Le vieux Rochefort (60 ans) « doit » tomber amoureux d’une coiffeuse, puisqu’il fait une fixette sur les dames du métier depuis son enfance. Il s’est quand même retenu pendant 50 ans ! On n’a pas encore inventé un nom à cette obsession en différé ( kathystérisikommotisophilie ?)( *).
Ce furent ses premiers émois à distance, mais aussi sa première défunte (barbituriques). On fait dans le lourd dès le début.
Et pour que le titre se réalise, la professionnelle de la coiffe, Anna Galiena (36 ans), n’a pas le droit de résister à ses avances.
Il lui glisse un presque inaudible « je veux vous épouser », alors qu’elle vient de lui faire sa première coupe avec la raie sur le côté.

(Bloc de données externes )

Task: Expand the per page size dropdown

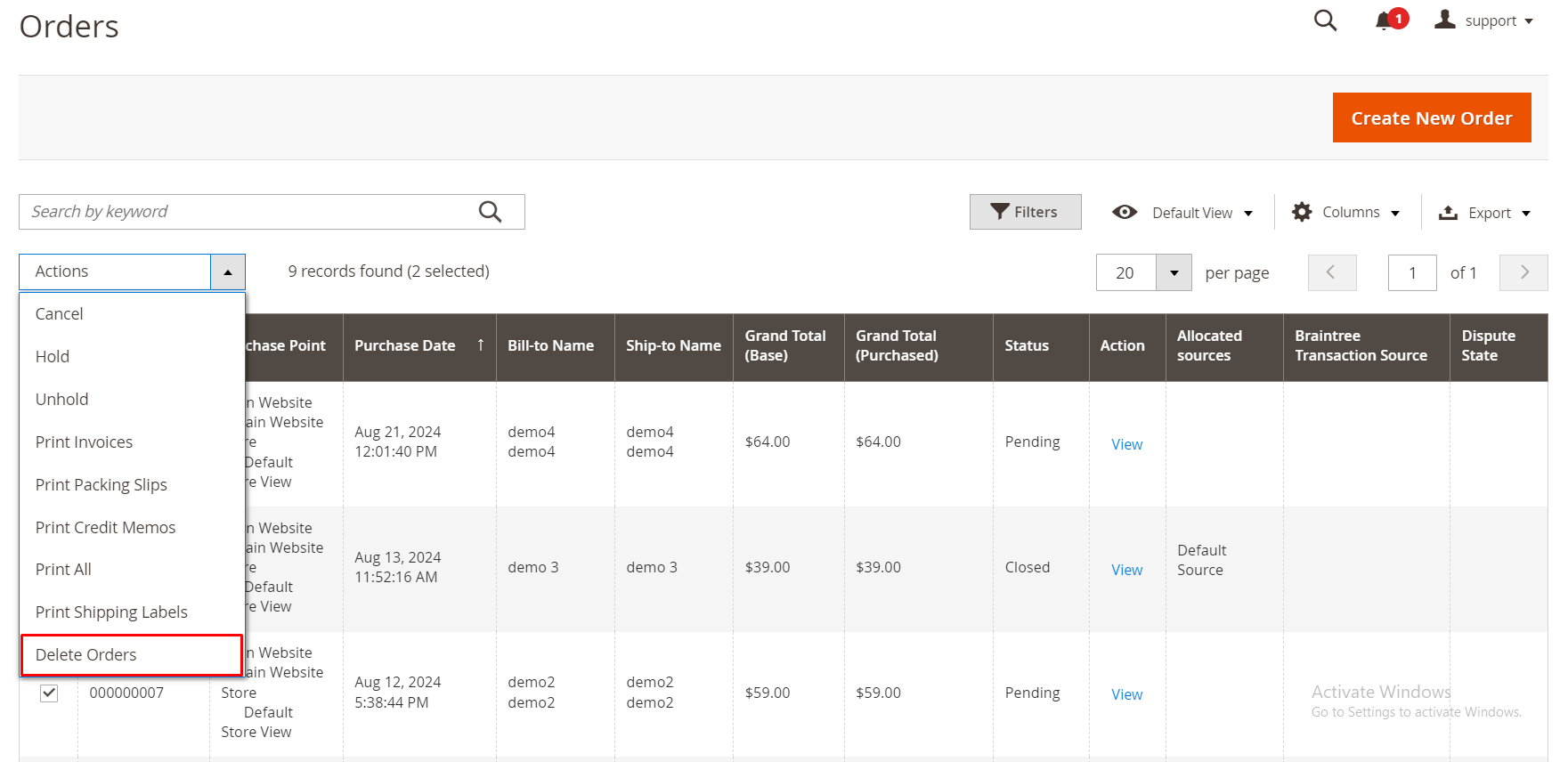Action: pos(1174,272)
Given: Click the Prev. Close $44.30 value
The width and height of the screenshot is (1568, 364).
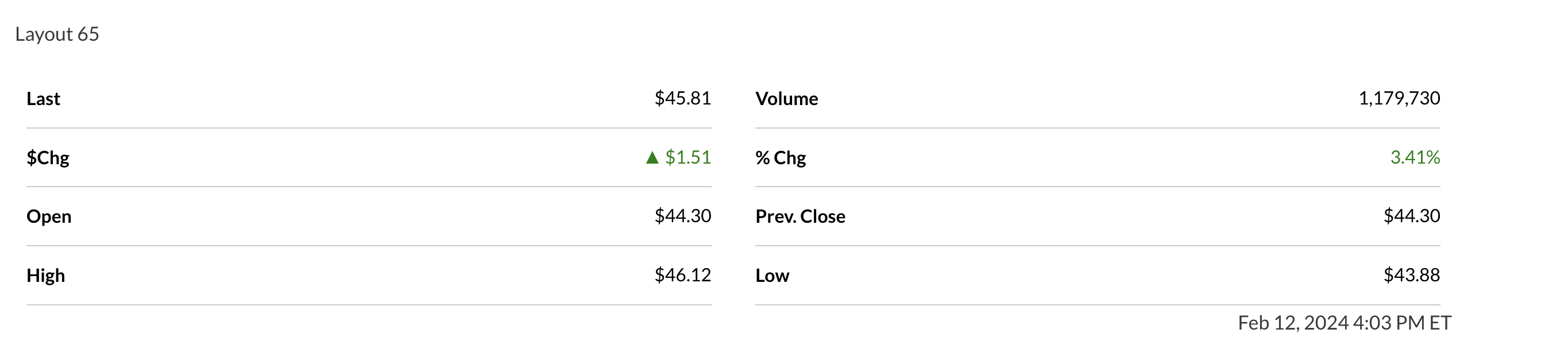Looking at the screenshot, I should click(1412, 216).
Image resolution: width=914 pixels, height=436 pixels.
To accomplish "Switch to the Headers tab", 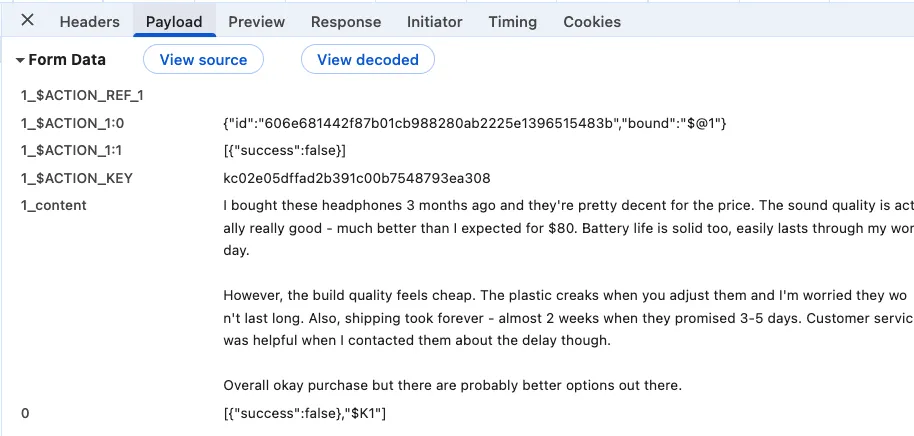I will 90,21.
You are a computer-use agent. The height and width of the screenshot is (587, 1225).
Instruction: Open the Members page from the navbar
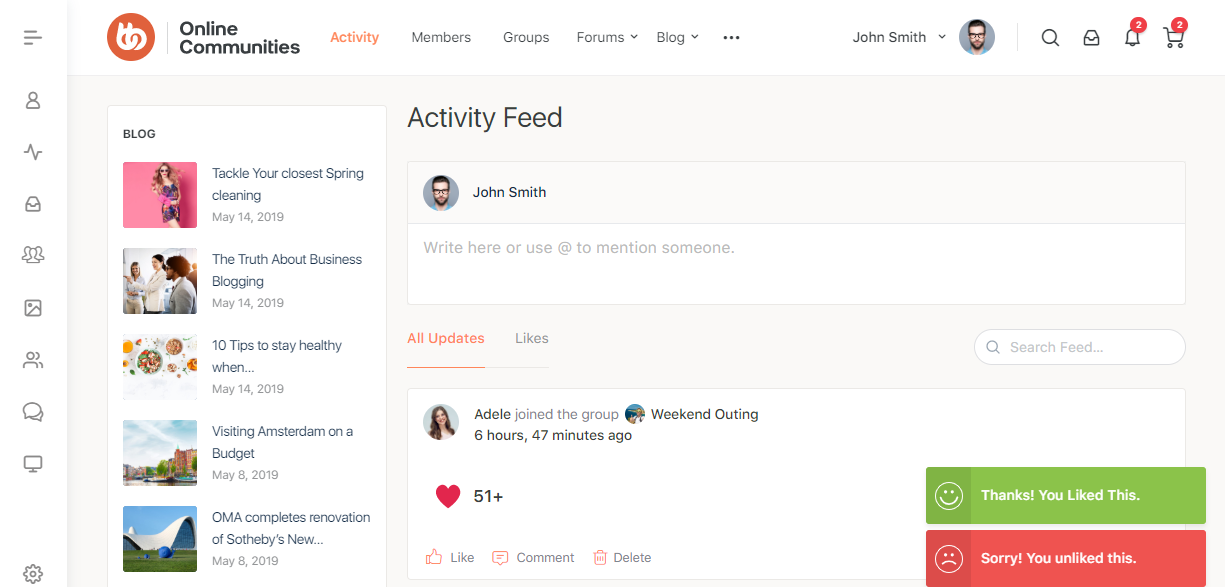point(441,37)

Et le mois d’après, la belle lui répond, tout aussi discrètement, « oui, si ça tient toujours ».
Ils s’aiment non seulement d’amour tendre, mais aussi avec une sexualité débridée, où la mammophilie joue un grand rôle. On ne croit pas une seconde à cet amour instantané et aux dons cachés de notre moustachu.
Et pour clore ce cycle intense, elle part se suicider (noyade). La raison de ce retour à un mélodrame « cheap » ? Elle l’écrit : « je m’en vais avant que tu ne me désires plus ».
Ceux qui ne sont pas assez rêveurs-potaches, n’y croient pas une seconde. Ils risquent même de s’endormir. C’est pour ceux là que Rochefort fait péniblement la danse du ventre, avec de la musique arabe. Et ce seul gag du film est répété.
Cette histoire est vraiment tirée par les cheveux. Même si on tente d’admettre que ce n’est qu’une mise à l’écran d’un vieux fantasme, cela ne marche pas si bien. C’est bien trop gamin et mièvre pour qu’on adhère. La licence poétique n’est ici qu’un cache misère.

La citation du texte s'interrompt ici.